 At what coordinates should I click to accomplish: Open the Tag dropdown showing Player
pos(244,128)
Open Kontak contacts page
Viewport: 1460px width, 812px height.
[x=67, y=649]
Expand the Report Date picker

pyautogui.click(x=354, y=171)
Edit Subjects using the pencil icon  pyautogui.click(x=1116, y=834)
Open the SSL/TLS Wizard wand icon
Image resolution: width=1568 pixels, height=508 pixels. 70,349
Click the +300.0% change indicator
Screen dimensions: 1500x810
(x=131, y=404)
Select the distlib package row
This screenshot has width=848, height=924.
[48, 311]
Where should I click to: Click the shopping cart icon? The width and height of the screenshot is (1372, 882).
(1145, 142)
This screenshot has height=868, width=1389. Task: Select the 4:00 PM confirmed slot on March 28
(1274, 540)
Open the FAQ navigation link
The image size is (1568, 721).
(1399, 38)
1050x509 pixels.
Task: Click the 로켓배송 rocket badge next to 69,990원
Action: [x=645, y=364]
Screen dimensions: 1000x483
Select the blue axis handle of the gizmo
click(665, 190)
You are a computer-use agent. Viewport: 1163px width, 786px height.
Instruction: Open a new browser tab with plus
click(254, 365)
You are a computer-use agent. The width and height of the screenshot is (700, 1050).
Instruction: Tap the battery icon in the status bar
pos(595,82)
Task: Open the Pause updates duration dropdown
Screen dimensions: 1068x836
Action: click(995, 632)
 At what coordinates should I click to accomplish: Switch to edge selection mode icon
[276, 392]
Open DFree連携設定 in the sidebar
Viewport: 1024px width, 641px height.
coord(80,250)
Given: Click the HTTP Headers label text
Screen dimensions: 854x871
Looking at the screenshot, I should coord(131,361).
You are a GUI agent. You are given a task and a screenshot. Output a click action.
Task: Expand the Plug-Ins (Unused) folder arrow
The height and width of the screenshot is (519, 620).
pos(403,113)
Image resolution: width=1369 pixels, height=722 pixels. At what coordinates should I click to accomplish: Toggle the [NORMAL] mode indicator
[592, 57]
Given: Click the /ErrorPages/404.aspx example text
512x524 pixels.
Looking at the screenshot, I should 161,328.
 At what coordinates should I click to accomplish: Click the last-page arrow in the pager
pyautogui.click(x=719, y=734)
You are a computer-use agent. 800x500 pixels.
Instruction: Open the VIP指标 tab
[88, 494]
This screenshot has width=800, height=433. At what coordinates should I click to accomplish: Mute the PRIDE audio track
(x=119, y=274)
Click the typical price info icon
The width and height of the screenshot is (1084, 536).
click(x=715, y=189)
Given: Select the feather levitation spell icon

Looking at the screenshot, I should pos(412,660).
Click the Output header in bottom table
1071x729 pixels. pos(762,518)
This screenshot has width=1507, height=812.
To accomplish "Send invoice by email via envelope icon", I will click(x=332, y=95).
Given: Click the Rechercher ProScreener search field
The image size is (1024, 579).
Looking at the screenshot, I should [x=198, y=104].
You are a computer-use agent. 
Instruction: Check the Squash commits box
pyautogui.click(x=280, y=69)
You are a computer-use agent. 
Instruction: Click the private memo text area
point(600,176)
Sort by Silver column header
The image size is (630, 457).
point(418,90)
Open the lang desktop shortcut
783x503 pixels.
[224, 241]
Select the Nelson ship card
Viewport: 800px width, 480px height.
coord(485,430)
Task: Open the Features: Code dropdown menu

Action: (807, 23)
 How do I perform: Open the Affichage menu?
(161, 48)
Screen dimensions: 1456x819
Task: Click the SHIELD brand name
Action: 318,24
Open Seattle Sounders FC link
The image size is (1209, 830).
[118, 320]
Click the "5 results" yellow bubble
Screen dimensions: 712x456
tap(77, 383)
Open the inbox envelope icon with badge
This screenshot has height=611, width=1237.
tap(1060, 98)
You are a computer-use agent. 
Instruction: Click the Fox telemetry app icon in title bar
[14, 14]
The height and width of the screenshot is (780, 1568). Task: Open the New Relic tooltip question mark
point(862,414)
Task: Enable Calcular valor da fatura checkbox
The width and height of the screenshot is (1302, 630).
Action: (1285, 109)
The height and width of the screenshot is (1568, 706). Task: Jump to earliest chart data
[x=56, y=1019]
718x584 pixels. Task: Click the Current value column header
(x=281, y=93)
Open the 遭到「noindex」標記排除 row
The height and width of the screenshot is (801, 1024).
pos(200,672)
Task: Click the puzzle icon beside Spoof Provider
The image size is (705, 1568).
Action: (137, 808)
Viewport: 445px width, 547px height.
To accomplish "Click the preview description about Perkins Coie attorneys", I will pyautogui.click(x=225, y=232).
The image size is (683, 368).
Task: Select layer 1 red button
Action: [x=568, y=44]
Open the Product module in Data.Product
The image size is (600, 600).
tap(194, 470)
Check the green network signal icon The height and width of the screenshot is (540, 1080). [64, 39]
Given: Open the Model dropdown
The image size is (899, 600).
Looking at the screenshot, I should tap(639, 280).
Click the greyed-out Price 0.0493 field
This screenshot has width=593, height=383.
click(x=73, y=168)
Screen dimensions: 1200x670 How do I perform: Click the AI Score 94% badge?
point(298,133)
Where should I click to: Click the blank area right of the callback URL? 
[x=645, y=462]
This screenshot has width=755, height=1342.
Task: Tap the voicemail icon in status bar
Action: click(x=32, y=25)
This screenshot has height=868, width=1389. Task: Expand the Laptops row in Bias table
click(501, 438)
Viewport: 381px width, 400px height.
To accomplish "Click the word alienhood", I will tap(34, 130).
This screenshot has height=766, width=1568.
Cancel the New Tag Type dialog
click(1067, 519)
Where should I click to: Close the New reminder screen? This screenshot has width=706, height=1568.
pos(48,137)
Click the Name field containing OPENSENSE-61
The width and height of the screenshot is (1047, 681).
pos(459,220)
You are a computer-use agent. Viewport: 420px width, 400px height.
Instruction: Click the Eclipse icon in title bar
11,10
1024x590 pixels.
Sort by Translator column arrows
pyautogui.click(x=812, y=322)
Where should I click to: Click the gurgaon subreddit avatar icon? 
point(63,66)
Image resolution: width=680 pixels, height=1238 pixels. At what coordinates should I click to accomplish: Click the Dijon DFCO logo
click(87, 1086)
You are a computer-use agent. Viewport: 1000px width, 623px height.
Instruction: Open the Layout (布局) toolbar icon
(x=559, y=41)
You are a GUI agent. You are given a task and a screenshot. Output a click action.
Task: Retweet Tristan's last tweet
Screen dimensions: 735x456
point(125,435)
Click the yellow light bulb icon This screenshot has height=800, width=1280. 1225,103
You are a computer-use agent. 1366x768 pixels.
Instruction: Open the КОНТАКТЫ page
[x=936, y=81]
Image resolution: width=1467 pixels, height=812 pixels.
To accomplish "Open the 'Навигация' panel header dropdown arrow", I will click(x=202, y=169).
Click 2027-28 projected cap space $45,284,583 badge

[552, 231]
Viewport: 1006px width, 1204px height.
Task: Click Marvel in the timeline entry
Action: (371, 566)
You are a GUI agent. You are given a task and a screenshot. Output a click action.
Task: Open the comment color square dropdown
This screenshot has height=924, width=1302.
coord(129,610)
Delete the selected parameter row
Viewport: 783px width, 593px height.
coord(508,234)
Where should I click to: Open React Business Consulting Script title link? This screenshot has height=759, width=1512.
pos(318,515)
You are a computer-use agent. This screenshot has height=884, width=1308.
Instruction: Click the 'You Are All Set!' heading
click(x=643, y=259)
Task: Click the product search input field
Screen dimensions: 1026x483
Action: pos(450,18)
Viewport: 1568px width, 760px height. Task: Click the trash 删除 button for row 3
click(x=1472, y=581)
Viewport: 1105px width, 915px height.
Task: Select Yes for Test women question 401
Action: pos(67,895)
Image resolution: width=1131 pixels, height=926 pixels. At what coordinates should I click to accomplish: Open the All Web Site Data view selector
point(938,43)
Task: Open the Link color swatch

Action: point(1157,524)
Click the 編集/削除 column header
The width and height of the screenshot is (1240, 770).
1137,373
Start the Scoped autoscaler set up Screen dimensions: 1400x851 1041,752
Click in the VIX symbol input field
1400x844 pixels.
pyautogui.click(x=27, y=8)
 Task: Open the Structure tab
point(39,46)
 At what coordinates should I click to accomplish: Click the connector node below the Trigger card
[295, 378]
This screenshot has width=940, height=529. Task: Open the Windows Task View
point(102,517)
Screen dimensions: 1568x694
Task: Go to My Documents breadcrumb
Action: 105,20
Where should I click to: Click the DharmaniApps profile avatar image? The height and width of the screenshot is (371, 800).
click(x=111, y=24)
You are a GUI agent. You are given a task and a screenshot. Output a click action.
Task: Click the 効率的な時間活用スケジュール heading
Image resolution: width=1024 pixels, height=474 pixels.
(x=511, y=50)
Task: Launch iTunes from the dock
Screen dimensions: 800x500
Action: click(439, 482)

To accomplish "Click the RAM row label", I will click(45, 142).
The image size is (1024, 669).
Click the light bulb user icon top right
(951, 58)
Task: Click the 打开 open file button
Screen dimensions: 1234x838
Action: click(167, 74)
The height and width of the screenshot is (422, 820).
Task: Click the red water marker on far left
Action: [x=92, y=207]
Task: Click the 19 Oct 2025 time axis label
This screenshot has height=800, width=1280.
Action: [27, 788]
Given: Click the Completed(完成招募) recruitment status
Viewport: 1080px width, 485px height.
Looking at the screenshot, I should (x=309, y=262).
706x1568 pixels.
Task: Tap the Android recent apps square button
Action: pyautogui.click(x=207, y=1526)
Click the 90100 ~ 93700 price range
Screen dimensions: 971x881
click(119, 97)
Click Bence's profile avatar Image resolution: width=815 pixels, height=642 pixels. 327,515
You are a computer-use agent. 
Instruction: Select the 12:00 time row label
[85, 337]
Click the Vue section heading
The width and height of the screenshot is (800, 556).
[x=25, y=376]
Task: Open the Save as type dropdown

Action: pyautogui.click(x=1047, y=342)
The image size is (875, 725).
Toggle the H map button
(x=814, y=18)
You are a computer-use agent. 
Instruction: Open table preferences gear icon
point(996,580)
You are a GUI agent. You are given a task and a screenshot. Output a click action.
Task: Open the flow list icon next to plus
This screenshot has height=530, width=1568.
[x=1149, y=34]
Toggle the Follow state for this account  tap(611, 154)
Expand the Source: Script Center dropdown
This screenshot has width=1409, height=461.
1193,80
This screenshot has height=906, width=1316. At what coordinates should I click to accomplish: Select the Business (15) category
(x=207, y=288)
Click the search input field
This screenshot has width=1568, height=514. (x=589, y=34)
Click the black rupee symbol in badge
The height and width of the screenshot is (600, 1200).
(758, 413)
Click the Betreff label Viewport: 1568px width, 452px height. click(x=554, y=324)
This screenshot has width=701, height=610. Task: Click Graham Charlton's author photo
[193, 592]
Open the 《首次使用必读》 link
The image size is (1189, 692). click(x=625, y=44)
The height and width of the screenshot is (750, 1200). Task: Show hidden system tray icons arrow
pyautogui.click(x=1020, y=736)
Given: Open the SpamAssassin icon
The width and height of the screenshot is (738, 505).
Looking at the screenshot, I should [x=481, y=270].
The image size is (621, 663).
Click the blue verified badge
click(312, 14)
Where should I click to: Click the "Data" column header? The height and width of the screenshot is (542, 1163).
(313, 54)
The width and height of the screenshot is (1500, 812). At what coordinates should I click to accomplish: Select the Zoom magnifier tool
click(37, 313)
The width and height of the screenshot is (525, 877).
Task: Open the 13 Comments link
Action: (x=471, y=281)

Exercise directions:
Scan the listing above. Gather each line that contains the word "envelope".

Reply:
To accomplish "Send invoice by email via envelope icon", I will click(x=332, y=95).
Open the inbox envelope icon with badge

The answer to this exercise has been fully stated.